İlkel komünal dönemde mağara duvarına çizilen hayvan resimlerinden bugüne yapıla gelen sanatsal etkinliklerin özünde bu gerçeklik saklıdır. Yani sanatsal etkinliğin özü değişmemiş ama onun dış belirtileri sürekli değişikliğe uğramıştır. Öz ve biçim arasındaki ilişki sürekli hareket halinde olmuştur. Sanatsal yaratım yöntemleri değişmiş, buna bağlı olarak sanatsal beğeni, her dönem kendini farklı biçimlerde ortaya koymuştur. Yaratan sanatçı ile tüketen kitle arasındaki ilişkiler sürekli değişmiştir. Peki, bu değişim nasıl olmuştur? Birinden diğerine geçiş biçiminde değil, bir durumun öbürüne dönüşmesi biçiminde olmuştur. Diyalektik bir tarzda evirilerek, değişen bir süreçtir. Sanat tarihinin değişime uğraması, kendinden önceki gerçekliği özümleme yöntemlerinden, yaratımlardan, düşünüş biçimlerinden tam bir kopuş biçiminde olmamıştır. Böyle olsaydı geçmiş çağların sanatı ileriki kuşaklar için anlaşılmaz olurdu. Dünyayı sanatsal olarak özümleme bir bütün olarak yadsınıp yerine yeni yöntemler uygulanmış olsaydı, önceki kuşakların ulaşmış olduğu deneyimler, başarılar, kazanılan ustalık yok olup giderdi. Buradan da anlaşılacağı gibi, sanat tarihi, kendinden önceki sürecin olumlu yanlarını alarak, kendini onun üzerinde geliştirmiştir. Bir sanatçının, sanatçılar tarafından kendinden önceki çağlara ait sanatsal üretimleri yeniden üretmek için uğraşması ne kadar yanlışsa, onları tamamen yadsıyarak, yepyeni şeyler yaratmaya yönelmesi bir o kadar yanlıştır. Eskiyi yaşatma çabaları kimi zaman denenmiş, ama hep fiyaskoyla sonuçlanmıştır. Çünkü sanatsal kültürün hiçbir aşaması yinelenemez, yinelemeye kalktığımızda da taklitten öteye gidemez.

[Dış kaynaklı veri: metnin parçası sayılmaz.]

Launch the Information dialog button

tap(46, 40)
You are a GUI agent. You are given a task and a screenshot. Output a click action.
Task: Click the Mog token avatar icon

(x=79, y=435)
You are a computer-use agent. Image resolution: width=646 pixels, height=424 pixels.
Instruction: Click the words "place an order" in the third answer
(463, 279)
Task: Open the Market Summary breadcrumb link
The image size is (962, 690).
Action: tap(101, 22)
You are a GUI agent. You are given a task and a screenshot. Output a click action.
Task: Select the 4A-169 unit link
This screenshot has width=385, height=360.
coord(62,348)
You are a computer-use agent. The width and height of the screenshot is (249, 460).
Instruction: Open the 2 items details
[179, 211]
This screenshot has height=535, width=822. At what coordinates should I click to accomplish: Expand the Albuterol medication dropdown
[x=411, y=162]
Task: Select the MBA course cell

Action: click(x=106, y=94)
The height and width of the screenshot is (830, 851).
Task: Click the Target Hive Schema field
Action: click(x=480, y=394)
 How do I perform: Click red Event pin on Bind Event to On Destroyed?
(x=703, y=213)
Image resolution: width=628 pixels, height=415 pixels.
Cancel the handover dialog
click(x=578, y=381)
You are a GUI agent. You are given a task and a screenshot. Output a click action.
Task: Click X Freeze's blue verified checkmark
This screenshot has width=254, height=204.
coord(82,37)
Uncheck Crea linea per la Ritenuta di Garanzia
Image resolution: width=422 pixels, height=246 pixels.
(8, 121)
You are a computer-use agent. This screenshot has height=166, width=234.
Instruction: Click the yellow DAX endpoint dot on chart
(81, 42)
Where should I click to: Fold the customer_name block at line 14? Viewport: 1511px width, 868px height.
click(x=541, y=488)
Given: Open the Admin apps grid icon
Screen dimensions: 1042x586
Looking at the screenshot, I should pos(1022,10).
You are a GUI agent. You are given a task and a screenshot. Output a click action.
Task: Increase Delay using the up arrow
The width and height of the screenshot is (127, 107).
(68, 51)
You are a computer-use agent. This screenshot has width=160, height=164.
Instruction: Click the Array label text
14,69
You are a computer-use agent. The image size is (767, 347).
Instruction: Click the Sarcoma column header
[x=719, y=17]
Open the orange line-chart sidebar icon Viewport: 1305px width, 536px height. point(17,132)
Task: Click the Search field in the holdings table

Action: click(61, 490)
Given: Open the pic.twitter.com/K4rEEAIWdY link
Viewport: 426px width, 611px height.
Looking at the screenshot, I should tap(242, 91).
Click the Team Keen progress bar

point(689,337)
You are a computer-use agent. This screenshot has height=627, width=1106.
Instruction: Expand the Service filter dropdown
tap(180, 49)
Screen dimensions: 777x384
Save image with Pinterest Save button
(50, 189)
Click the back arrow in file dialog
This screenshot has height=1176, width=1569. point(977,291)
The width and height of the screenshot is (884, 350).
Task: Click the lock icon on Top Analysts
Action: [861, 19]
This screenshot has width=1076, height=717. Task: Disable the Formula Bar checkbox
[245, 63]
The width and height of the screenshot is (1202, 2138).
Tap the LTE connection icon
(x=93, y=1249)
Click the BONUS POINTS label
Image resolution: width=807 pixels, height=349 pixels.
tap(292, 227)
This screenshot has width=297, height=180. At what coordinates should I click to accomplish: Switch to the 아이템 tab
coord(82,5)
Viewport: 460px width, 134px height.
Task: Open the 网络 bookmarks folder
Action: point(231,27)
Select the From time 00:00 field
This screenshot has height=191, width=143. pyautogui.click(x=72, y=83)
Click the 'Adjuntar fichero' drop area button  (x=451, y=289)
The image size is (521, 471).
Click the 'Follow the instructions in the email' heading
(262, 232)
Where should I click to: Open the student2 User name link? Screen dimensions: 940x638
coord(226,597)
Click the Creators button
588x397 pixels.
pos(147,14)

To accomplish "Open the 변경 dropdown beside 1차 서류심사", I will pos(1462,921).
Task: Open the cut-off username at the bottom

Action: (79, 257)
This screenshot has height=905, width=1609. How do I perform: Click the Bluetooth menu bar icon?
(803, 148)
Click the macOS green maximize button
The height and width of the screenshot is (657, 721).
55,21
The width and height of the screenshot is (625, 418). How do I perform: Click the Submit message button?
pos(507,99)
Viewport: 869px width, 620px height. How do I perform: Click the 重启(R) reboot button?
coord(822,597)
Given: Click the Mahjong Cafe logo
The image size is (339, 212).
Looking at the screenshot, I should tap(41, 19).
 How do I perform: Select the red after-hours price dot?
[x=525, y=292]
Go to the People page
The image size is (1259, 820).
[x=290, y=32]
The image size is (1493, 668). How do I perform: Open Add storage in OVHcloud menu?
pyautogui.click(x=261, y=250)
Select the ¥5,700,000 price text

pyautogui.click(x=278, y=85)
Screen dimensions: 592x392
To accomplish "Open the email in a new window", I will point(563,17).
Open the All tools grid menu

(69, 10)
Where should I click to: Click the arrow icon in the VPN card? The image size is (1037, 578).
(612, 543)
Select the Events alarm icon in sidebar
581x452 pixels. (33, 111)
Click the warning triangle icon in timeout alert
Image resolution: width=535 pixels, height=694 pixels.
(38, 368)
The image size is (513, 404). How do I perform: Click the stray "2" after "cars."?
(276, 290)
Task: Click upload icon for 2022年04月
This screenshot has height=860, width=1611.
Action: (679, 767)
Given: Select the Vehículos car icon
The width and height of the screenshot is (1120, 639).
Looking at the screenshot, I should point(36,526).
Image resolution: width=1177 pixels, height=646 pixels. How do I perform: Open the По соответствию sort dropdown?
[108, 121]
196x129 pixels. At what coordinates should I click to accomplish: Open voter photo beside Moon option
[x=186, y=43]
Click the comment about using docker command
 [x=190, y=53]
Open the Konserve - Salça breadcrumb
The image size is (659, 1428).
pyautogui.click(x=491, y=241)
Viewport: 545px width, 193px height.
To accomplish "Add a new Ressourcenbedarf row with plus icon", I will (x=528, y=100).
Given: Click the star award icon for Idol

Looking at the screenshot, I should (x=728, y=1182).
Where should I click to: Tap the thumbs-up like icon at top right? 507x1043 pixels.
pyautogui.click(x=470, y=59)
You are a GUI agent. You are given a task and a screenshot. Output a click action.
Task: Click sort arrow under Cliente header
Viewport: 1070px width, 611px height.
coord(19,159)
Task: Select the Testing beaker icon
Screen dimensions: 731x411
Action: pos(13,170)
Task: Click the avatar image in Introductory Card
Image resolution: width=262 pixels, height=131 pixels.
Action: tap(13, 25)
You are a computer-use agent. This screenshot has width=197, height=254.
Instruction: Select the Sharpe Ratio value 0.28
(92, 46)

Bu soruya kafa yoran Marx, Ekonomi Politiğin Eleştirisine Katkı’da, “zorluk, Yunan sanatının ve eposun belli bir toplumsal gelişme biçimine bağlı oluşunun anlaşılmasında değil, zorluk, bunların bize hala bir sanatsal haz verişinden, bir bakıma bir norm ve erişilmez bir örnek olmasından geliyor. (...) Yunan mitolojisinin yalnızca Yunan sanatının cephaneliği olmakla kalmayıp, o sanatı besleyen toprak görevini de yerine getirdiği bilinir.” Ama bugün bizler Homeros’u, Gılgameş’i ve onlar gibi daha kimi eseri okurken büyük bir haz duyuyoruz. Doğa güçlerinin insanlık tarafından egemenlik altına alındığı bir dönemde mitoloji neden etkiler bizi, gerçekten düşünülmesi gereken bir durumdur. Dağın zirvesinde oturan Zeus, onun haberlerini ulaştıran ayağı hızlı Hermes, insan kafalı, at vücutlu Hektorlar, denizler hâkimi Poseydon’un kabaran öfkesi, ölüler dünyasının karanlık bekçisi Hades ve daha birçok mitolojik kahraman neyi temsil eder bizim gerçekliği algılamamızda.

Tüm bu soruları kendine soran Marx, “insanlığın tarihsel çocukluğu, insanlığın en güzel açılıp gelişmesine ulaştığı o zaman artık bir daha geri dönmeyecek olan o gelişme aşaması, niçin bizi sonsuzluğa kadar büyülemekte devam etmesin? Huysuz çocuklar vardır ve büyük adam tavırları takınan çocuklar vardır. Antik çağın birçok halkları, bu kategoriye girerler. Yunanlılar normal çocuklardı. Onların sanatının bizi büyülemesi, o sanatın içinde büyüdüğü toplumun ilkel niteliği ile çelişki teşkil etmez. Bu büyüleme, tersine, o toplumun ürünüdür. Ve o sanatın doğmuş olduğu ve ancak doğabileceği yeteri kadar olgunlaşmamış toplumsal koşulların hiçbir zaman geri gelemeyeceği gerçeğine bağlı bir büyülemedir.”

Bir sanat yapıtına ölmezliği bahşeden olgu, o yapıtta cisimleşen duygu ve düşüncelerin, kalıcı olması ve her dönem yeniden üretilmesi ve insan bilincinde yaşamaya devam etmesidir.